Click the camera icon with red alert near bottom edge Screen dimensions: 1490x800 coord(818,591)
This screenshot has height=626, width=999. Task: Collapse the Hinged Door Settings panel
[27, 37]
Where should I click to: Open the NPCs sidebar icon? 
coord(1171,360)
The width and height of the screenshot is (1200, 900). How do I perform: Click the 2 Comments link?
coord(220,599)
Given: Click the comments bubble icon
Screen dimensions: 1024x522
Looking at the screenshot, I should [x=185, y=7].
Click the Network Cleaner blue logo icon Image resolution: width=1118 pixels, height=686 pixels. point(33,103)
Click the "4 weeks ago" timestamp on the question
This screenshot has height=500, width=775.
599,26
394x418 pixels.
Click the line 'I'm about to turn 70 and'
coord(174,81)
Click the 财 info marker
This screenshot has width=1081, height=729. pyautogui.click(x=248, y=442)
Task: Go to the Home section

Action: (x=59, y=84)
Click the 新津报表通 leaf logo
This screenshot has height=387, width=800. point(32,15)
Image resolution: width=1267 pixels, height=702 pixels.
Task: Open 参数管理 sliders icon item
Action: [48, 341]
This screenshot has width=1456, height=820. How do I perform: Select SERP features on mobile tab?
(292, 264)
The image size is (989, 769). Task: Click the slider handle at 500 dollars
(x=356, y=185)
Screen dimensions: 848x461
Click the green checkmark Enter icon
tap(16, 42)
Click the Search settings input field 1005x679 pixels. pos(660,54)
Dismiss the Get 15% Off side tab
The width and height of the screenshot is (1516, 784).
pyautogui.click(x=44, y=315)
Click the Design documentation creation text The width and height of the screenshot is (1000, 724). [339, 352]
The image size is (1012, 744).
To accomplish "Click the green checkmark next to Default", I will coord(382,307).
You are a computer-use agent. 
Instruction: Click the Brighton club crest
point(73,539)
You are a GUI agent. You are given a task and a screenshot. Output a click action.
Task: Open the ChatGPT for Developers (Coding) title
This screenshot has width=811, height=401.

▶ **Task requirements**: An exact copy of every entry is what is needed here.

▶ **Your solution**:
Click the camera icon with red alert near bottom edge Screen dimensions: 1490x800 coord(818,591)
This screenshot has height=626, width=999. Task: Collapse the Hinged Door Settings panel
[27, 37]
Where should I click to: Open the NPCs sidebar icon? 
coord(1171,360)
The width and height of the screenshot is (1200, 900). How do I perform: Click the 2 Comments link?
coord(220,599)
Given: Click the comments bubble icon
Screen dimensions: 1024x522
Looking at the screenshot, I should [x=185, y=7].
Click the Network Cleaner blue logo icon Image resolution: width=1118 pixels, height=686 pixels. point(33,103)
Click the "4 weeks ago" timestamp on the question
This screenshot has height=500, width=775.
599,26
394x418 pixels.
Click the line 'I'm about to turn 70 and'
coord(174,81)
Click the 财 info marker
This screenshot has width=1081, height=729. pyautogui.click(x=248, y=442)
Task: Go to the Home section

Action: (x=59, y=84)
Click the 新津报表通 leaf logo
This screenshot has height=387, width=800. point(32,15)
Image resolution: width=1267 pixels, height=702 pixels.
Task: Open 参数管理 sliders icon item
Action: [48, 341]
This screenshot has width=1456, height=820. How do I perform: Select SERP features on mobile tab?
(292, 264)
The image size is (989, 769). Task: Click the slider handle at 500 dollars
(x=356, y=185)
Screen dimensions: 848x461
Click the green checkmark Enter icon
tap(16, 42)
Click the Search settings input field 1005x679 pixels. pos(660,54)
Dismiss the Get 15% Off side tab
The width and height of the screenshot is (1516, 784).
pyautogui.click(x=44, y=315)
Click the Design documentation creation text The width and height of the screenshot is (1000, 724). [339, 352]
The image size is (1012, 744).
To accomplish "Click the green checkmark next to Default", I will coord(382,307).
You are a computer-use agent. 
Instruction: Click the Brighton club crest
point(73,539)
You are a GUI agent. You are given a task and a screenshot. Output a click action.
Task: Open the ChatGPT for Developers (Coding) title
This screenshot has width=811, height=401.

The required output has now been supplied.